Getting started with GraphQL and Apache Cassandra®
GraphQL has become more and more popular among developers to implement APIs (specially frontend developers) as it brings both simplicity and discoverability on the client side. But, what about server side? If you have already worked with Apache Cassandra® you know that designing the proper data model is key. You also know that you need to know your queries very well in order to ensure performance. Is it possible to create an API on top of Apache Cassandra with GraphQL allowing only valid queries? Let's have a look.
GraphQL positioning
Yet another API specification
GraphQL is a query langage created in 2012 by Facebook. They used it multiple years in production before giving it to the open source community in July 2015. Some web giants adopted it right away like Pinterest but the big shift happened in September 2016 when Github announced they were embracing the technology. Most developers are now accustomed to developing REST API using OpenAPI standard (swagger-ish). What makes GraphQL so appealing? The main advantages are the following
- GraphQL is strongly typed : You can validate queries before firing them against the server. It allows the development of tools like
GraphiQL
to help you interact with your API - GraphQL is less verbose : Clients will ask exactly for the data they need. Requests are forged on client side where they specified which data they need. Servers will send back the expected Payload not only filtering unwantering attributes but also a hierachical chunk of objects. Not only can you limit the number of data for each entity but you can also limit the number of requests by providing everything as a tree in a single call. Those features are really keen on mobile development or any use where the bandwith or data transfer are important.
- Your API is discoverable. That means that the client can ask the API to describe itself, to communicate about the entities and the functions available. You don't need some contract, the client can discover it at runtime.

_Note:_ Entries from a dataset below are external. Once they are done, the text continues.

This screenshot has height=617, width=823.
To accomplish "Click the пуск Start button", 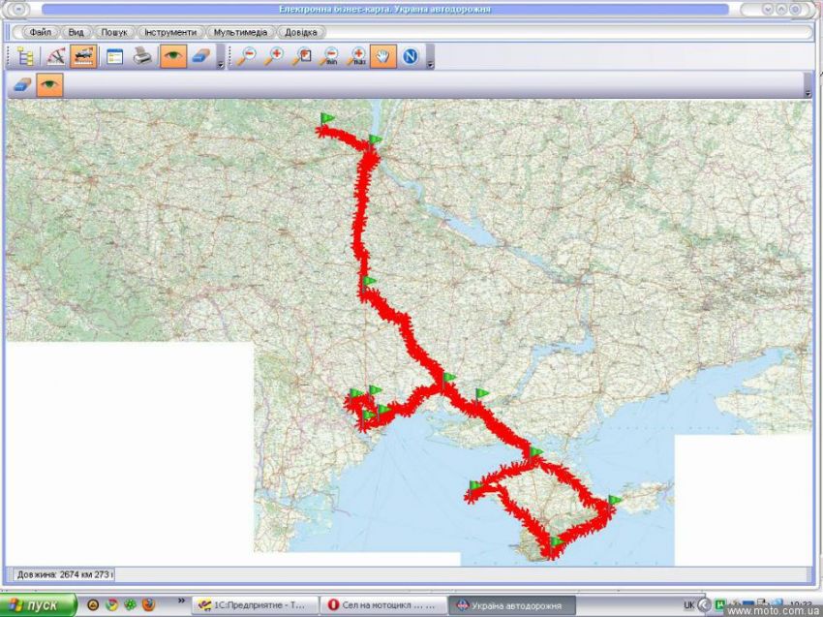I will pos(39,604).
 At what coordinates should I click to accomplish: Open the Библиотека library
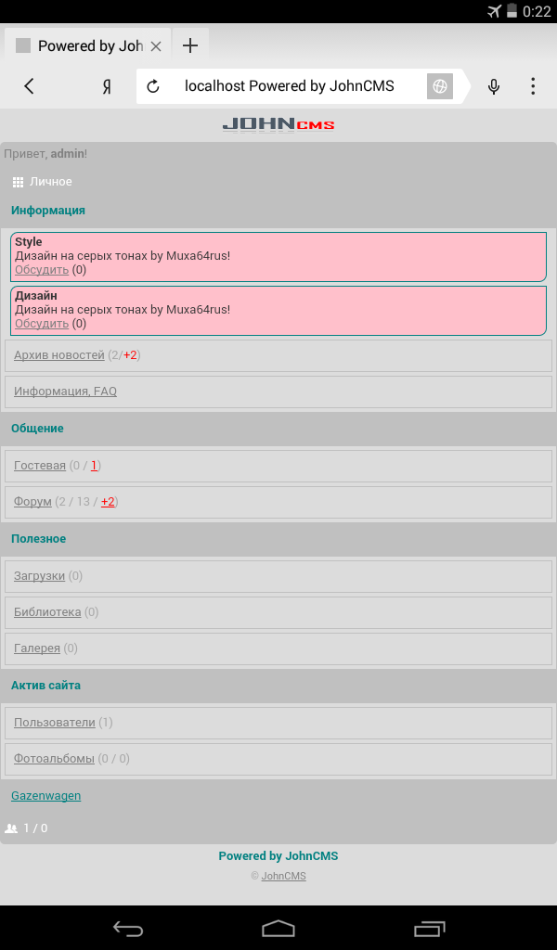point(47,612)
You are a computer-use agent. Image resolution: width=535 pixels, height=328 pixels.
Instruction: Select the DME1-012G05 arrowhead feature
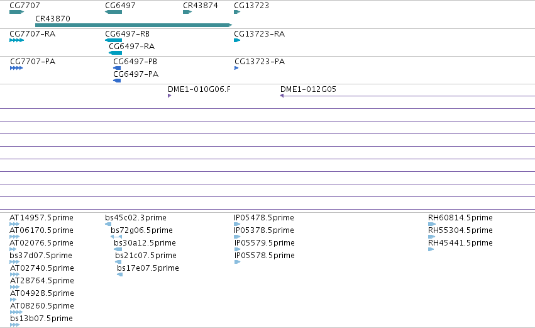pyautogui.click(x=282, y=96)
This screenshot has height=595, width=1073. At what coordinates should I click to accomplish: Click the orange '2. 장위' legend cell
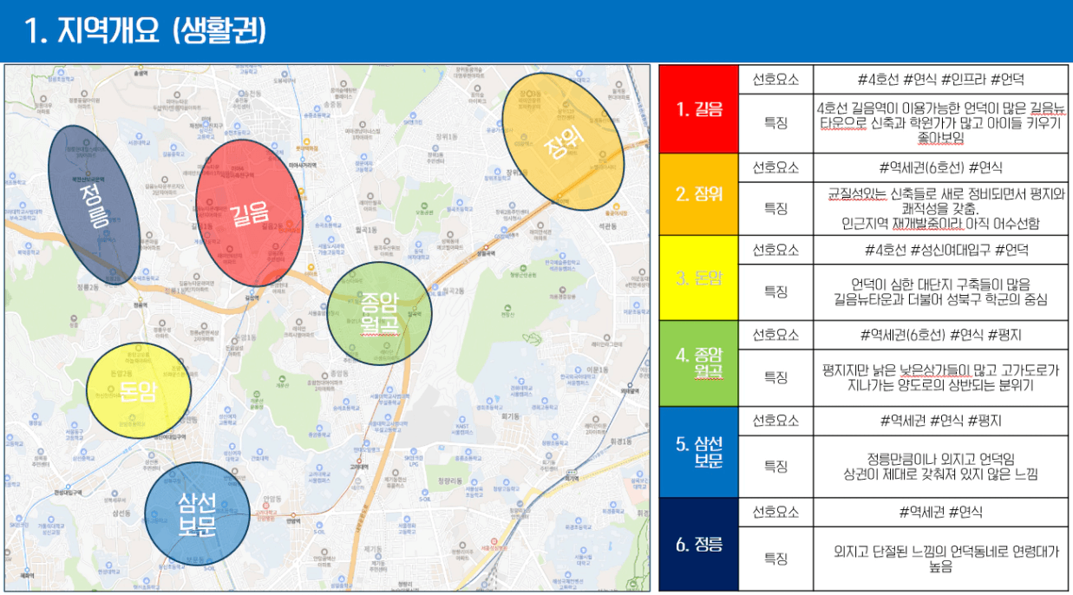tap(699, 194)
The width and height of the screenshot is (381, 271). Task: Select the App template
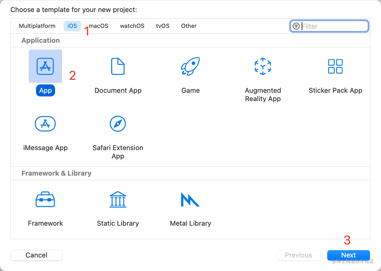(45, 66)
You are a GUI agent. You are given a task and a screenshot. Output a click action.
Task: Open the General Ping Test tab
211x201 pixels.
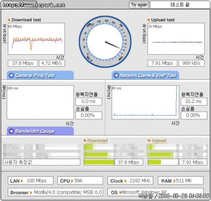pos(40,75)
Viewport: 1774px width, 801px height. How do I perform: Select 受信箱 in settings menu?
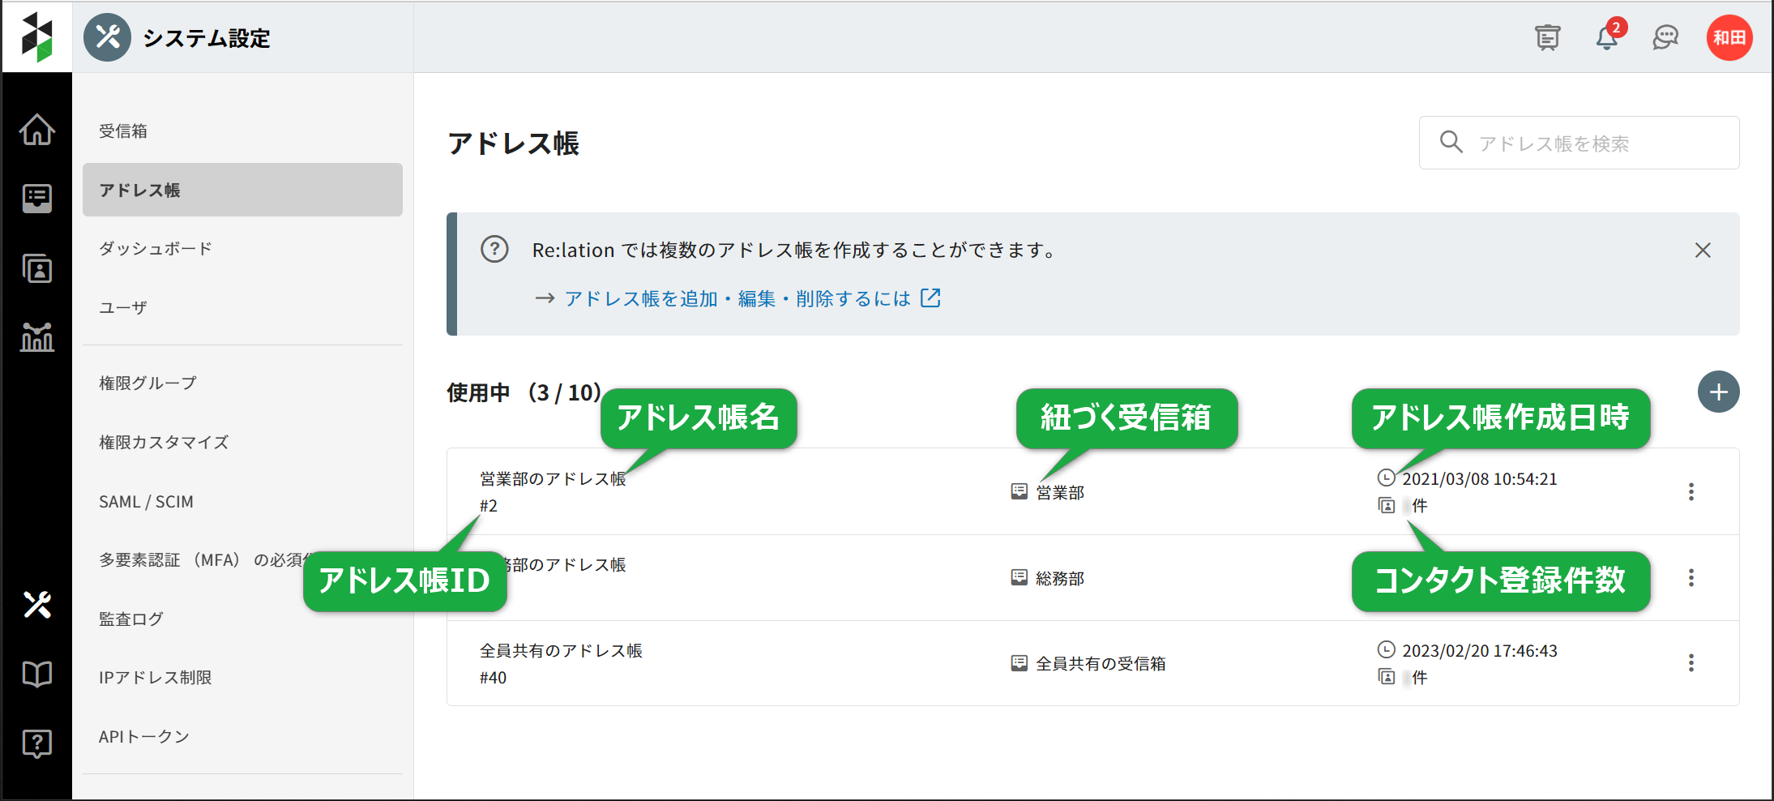[123, 131]
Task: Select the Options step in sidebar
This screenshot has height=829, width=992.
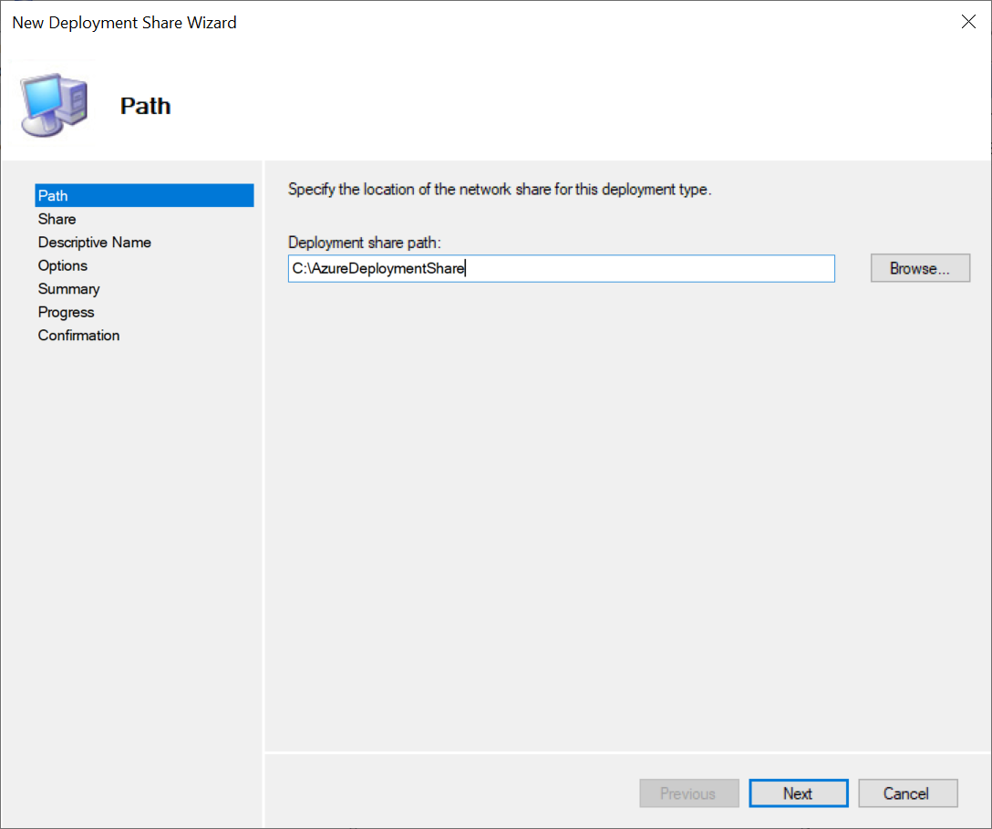Action: [63, 265]
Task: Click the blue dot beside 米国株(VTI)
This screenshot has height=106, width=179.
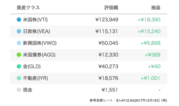Action: (x=19, y=20)
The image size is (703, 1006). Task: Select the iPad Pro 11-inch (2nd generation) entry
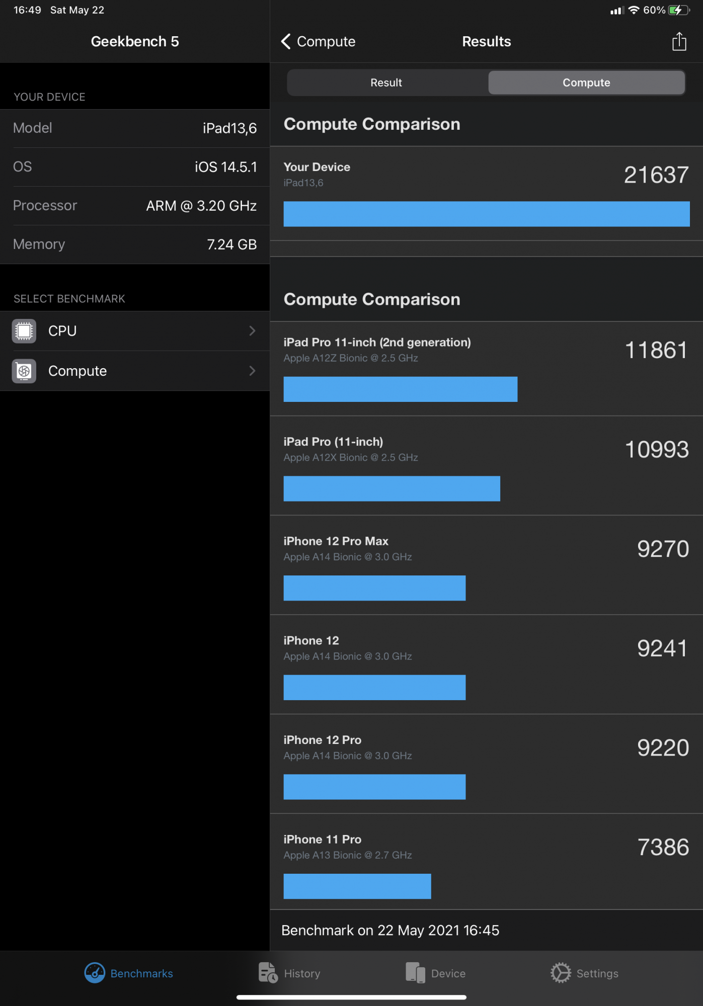pyautogui.click(x=486, y=369)
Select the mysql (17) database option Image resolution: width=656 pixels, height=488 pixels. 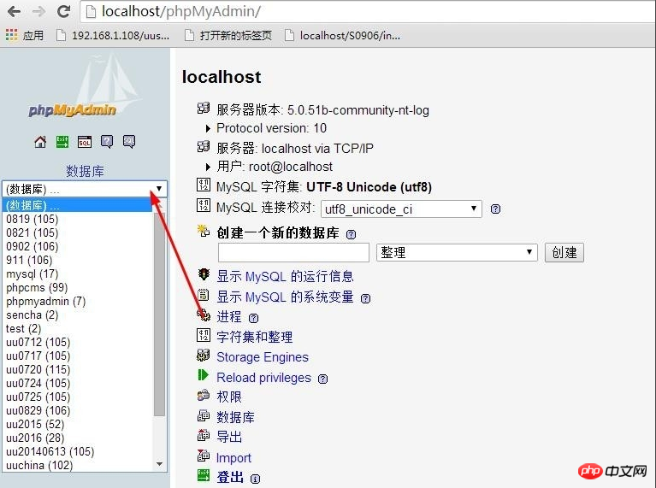click(33, 274)
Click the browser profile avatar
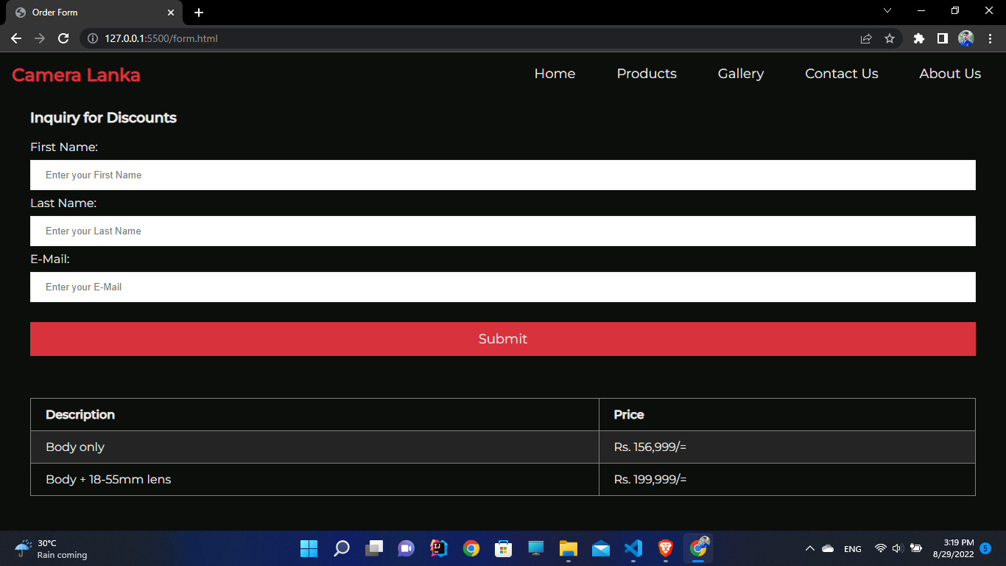1006x566 pixels. pos(965,38)
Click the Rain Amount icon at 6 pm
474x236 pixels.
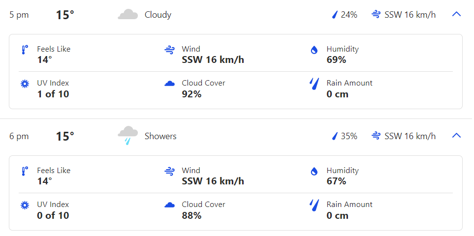[x=314, y=205]
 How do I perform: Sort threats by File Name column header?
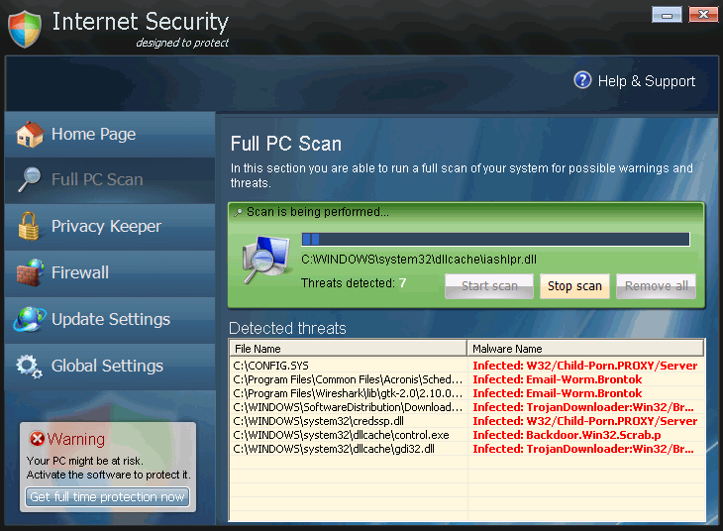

But, GraphQL, like others technologies, is not a silver bullet and some pain points remain :
- There is a single endpoint to access all the operations. This could be both an advantage for the simplicity but this is mostly a drawback because this does not allow versioning.
- Even if strongly typed (which could allows all kinds of code generation engines) the tooling is limited. Technology is young. The schema is quite complex to comprehend, we wiil see that later in this article
- As each query may be unique and hierarchical there is no caching mechanism in place on the server side.
- There were no asynchronous operations previously, but this is becoming possible with last specification version
In the Advocates team we have been working with multiple formats and technologies to expose services like REST, gRPC, oData or GraphQL for our reference application KillrVideo. While GraphQL looks promising, it is not a silver bullet and should only be used with proper use cases. Our team had a talk on the subject you can view the slides and video. Here is our take on this topic:
- GraphQL seems relevant when the network and bandwith matter (mobile) as there will be less calls and data on the wire,
- GraphQL seems relevant when you need a typed schema (less flexibility) and some kind of contract between you and your consumer or maybe you don't know your consumer (public API)
- GraphQL seems relevant when you have a highly connected or hierarchical data. Relations and traversal can be retrieved as a single query
- GraphQL seems relevant when you need to aggregate multiple data sources (mashup).
- For CRUD operations, plain old REST is still the way to go
- For streaming, asynchronous and action/command oriented API, gRPC is our best choice
Enough with the chit chat, let's get our hands dirty.
Sample Application
KillrVideo Application and Data Access Object (DAO)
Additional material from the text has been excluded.